Collected data entries:
-*-*-

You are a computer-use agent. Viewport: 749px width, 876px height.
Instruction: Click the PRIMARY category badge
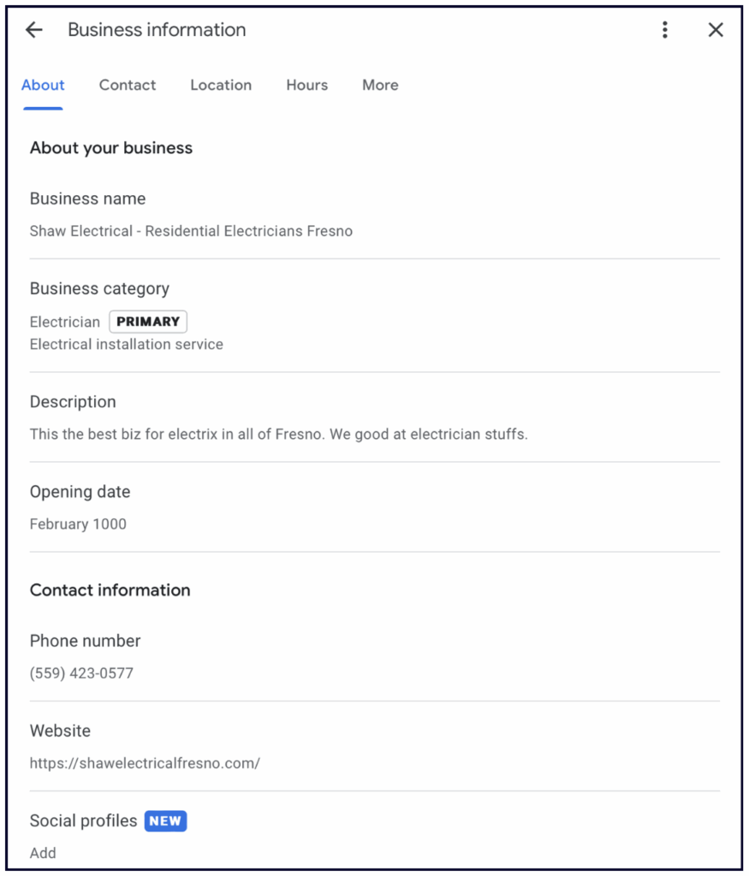tap(148, 322)
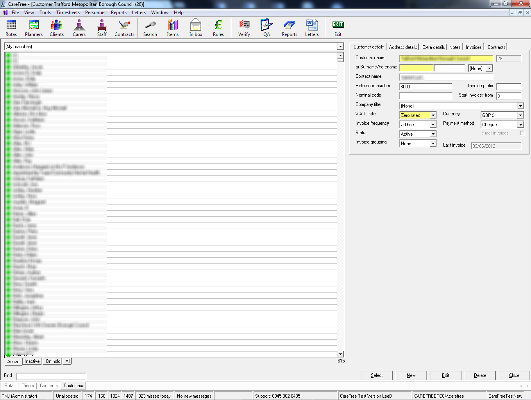The height and width of the screenshot is (400, 531).
Task: Click the Carers toolbar icon
Action: pyautogui.click(x=79, y=28)
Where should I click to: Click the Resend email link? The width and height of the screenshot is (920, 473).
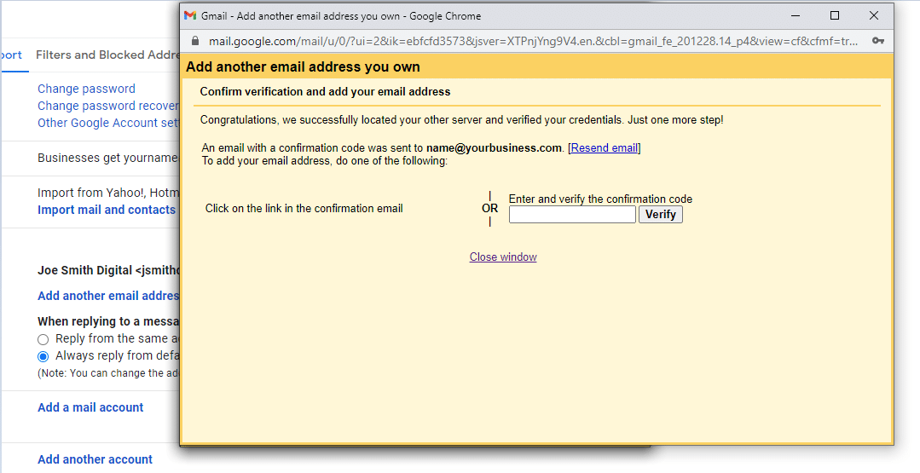coord(604,147)
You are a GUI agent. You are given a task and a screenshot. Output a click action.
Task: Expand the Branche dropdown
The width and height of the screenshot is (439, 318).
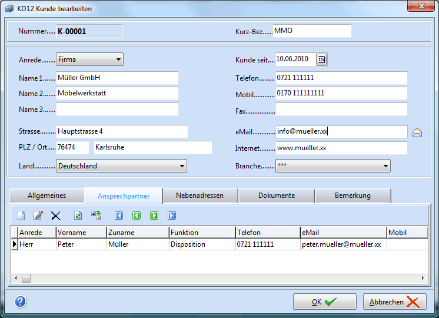[385, 167]
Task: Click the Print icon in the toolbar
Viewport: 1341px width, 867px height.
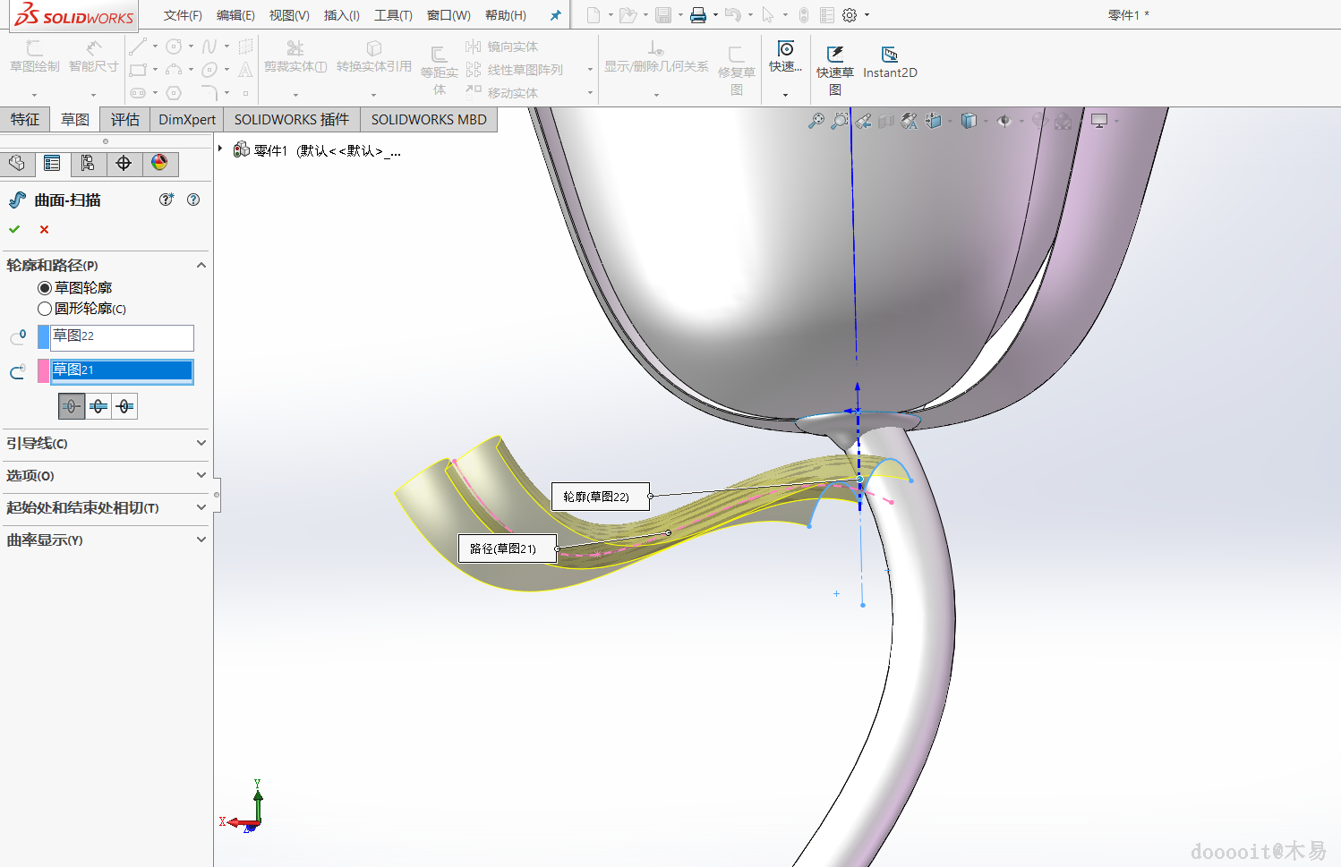Action: pos(698,15)
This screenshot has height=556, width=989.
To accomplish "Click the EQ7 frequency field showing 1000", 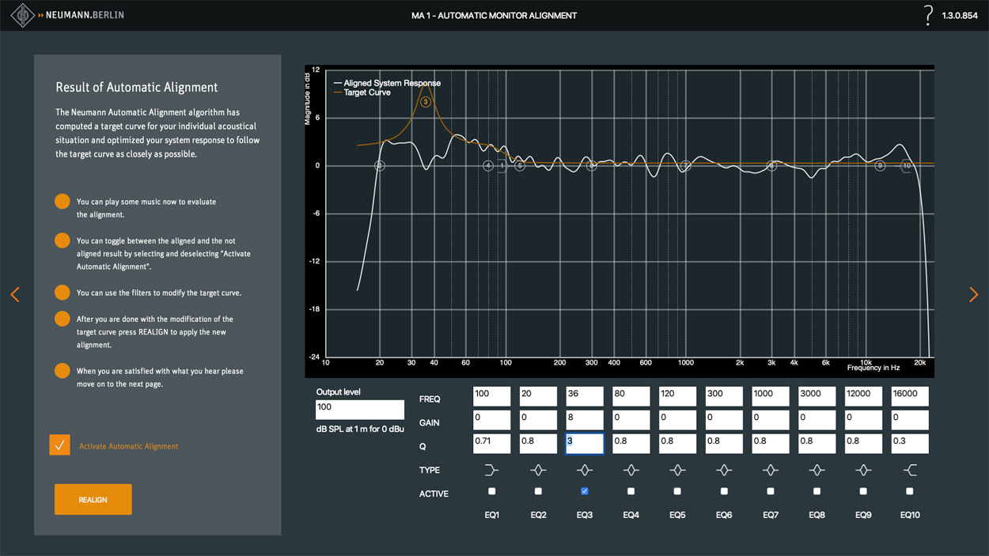I will [771, 396].
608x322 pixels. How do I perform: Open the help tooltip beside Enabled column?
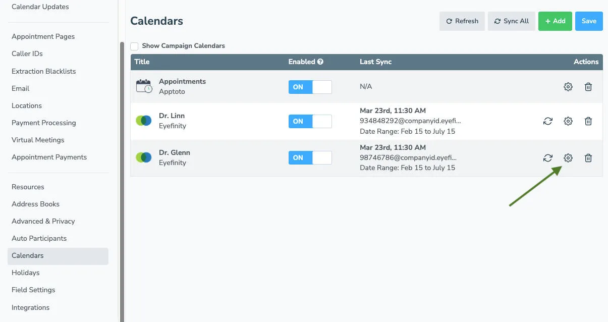(x=320, y=62)
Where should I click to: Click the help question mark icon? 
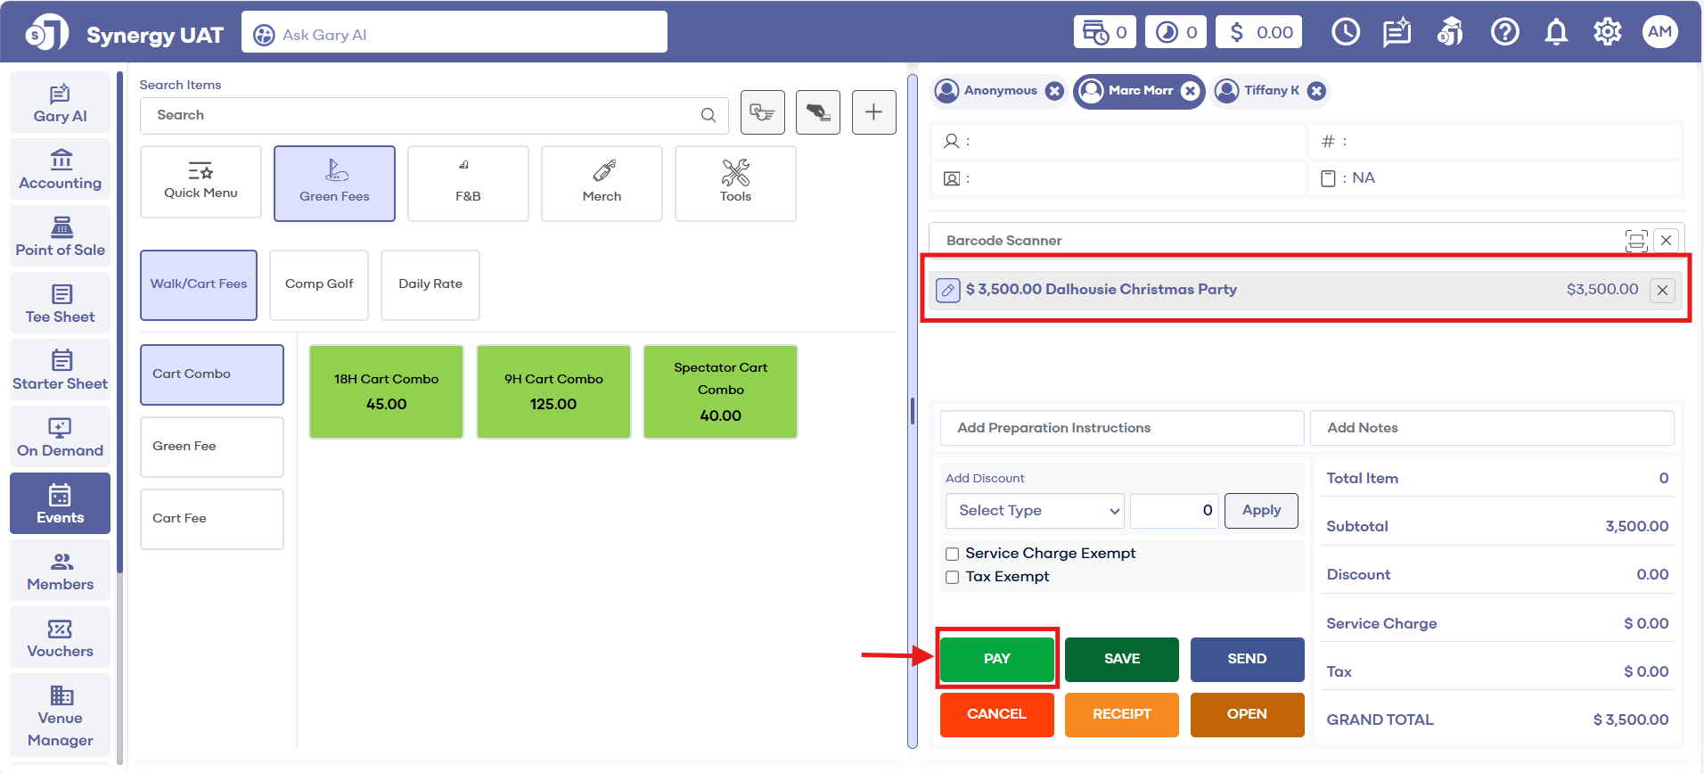1504,32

-*-*-

Only the lines from the line with "Where should I click to: Click the help" through the end of the records belong in your copy. Repeat them exactly, without pictures.

Where should I click to: Click the help question mark icon? 
1504,32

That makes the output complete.